Whatsapp sera bientôt interdit aux moins de 16 ans

Les moins de 16 ans seront bientôt priés de ne plus s’inscrire sur Whatsapp. Le service de messagerie instantanée – racheté par Facebook en 2014 pour la bagatelle de 16 milliards de dollars – vient de présenter au travers d’un bref communiqué ses nouvelles conditions d’utilisation pour l’Europe. Le but premier de ces changements est de s’accorder avec le RGPD (le Règlement général sur la protection des données), qui entrera en vigueur le mois prochain.

Parmi les nouveautés, l’interdiction du service aux adolescents de moins de 16 ans. C’est en tout cas ce que rapporte VentureBeat (via Reuters), qui précise toutefois que la mesure ne concernera que l’Europe et qu’elle ne s’appliquera pas à Facebook. Le numéro 1 des réseaux sociaux continue pour sa part d’être accessible aux utilisateurs de 13 ans minimum.

Pour se mettre en conformité avec le règlement général sur la protection des données, Whatsapp sera bientôt interdit aux moins de 16 ans.

La raison de cette différence entre Facebook et Whatsapp côté conditions d’inscription vient principalement de la manière qu’ont les deux services de gérer les données de leurs utilisateurs. Pour être en conformité avec le RGPD, Facebook propose désormais – et contrairement à sa filiale – une limitation des fonctionnalités disponibles en fonction de l’âge de ses utilisateurs. Whatsapp a pour sa part choisi une approche différente, en haussant l’âge minimum pour une inscription. Difficile cependant de savoir comment la plateforme s’assurera que les nouveaux venus ont bien tous soufflé leur 16ème bougie avant de s’inscrire…

Whatsapp suit Facebook et se rachète une conduite

Après la débâcle générée par l’affaire Cambridge Analytica, on sent bien que Facebook et ses différents services, dont Whatsapp, marchent sur des œufs en matière de conditions d’utilisation. On se rappelle d’ailleurs de la charge d’un Sénateur face à Mark Zuckerberg à ce propos lors de l’audition du patron de Facebook face au Congrès américain il y a deux semaines.
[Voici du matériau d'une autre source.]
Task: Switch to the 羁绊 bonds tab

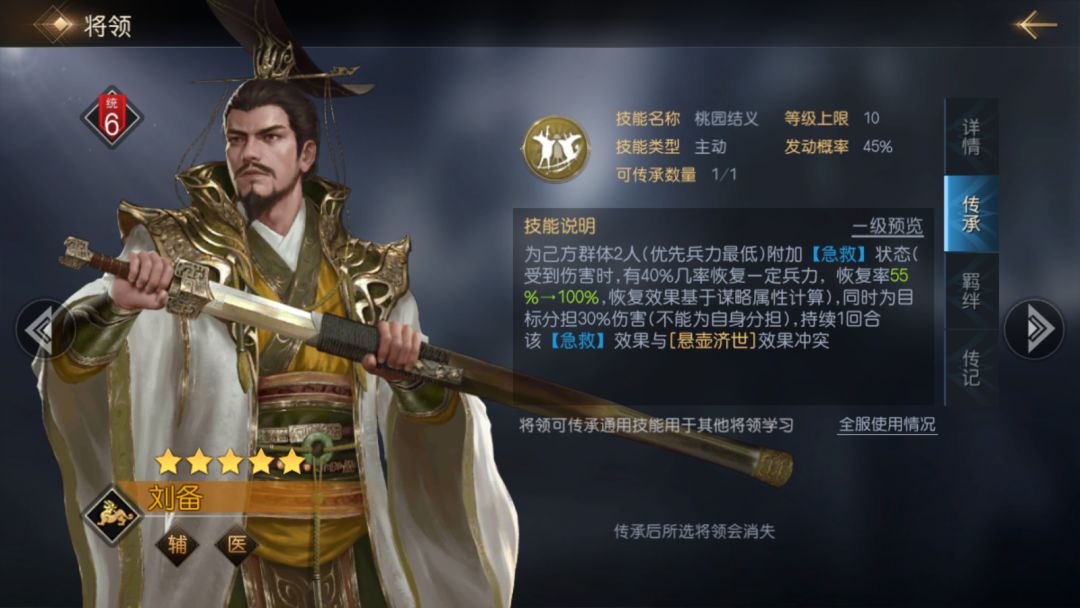Action: point(970,291)
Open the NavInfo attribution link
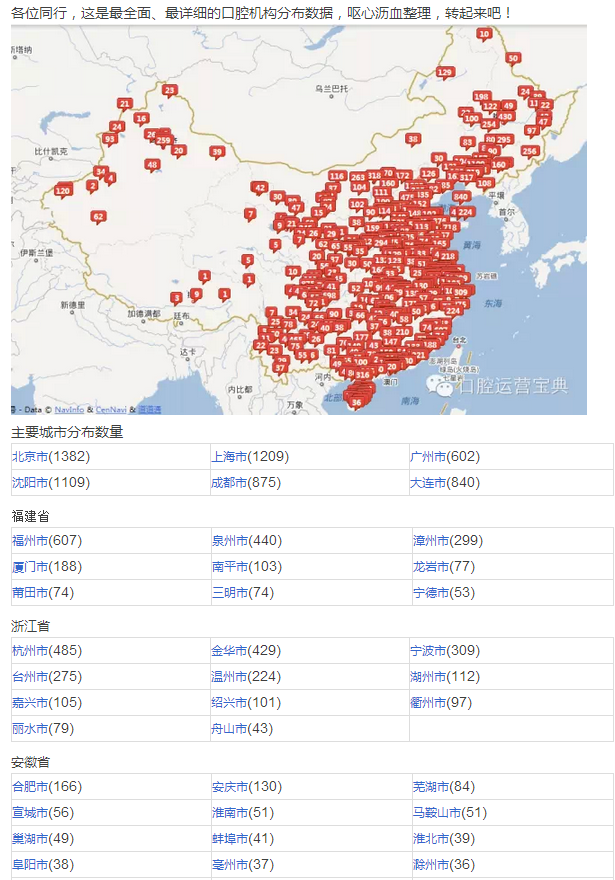 point(69,410)
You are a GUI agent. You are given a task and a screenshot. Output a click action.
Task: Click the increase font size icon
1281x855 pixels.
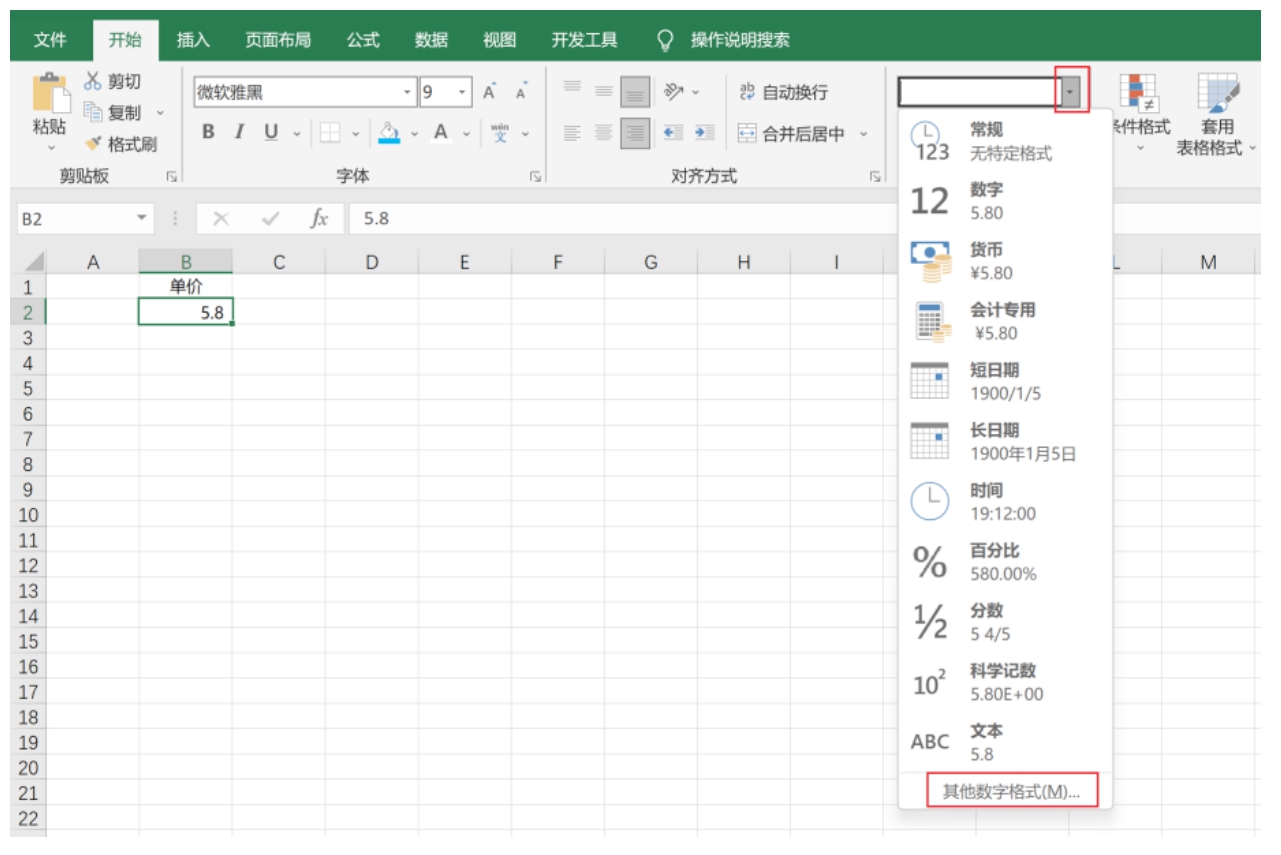(490, 92)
Conséquence directe de l’apparent changement d’attitude de la firme et de ses filiales, le ton des communiqués semble avoir légèrement évolué. « Cette mise à jour n’a pas pour objet de demander de nouveaux droits pour collecter des données personnelles » apprend-on ainsi de Whatsapp, qui ajoute « notre intention est simplement d’expliquer comment nous utilisons et protégeons les données limitées que nous détenons à votre sujet ».

La firme ajoute par ailleurs en conclusion du dernier billet publié sur son blog « WhatsApp se soucie profondément de votre confidentialité et de votre sécurité. Chaque message et chaque appel sont sécurisés par le chiffrement de bout en bout de sorte que personne, pas même WhatsApp, ne peut lire ou écouter vos conversations« . Est-ce suffisant pour rassurer les utilisateurs en cette période troublée ? Ce sera aux principaux intéressés d’en juger.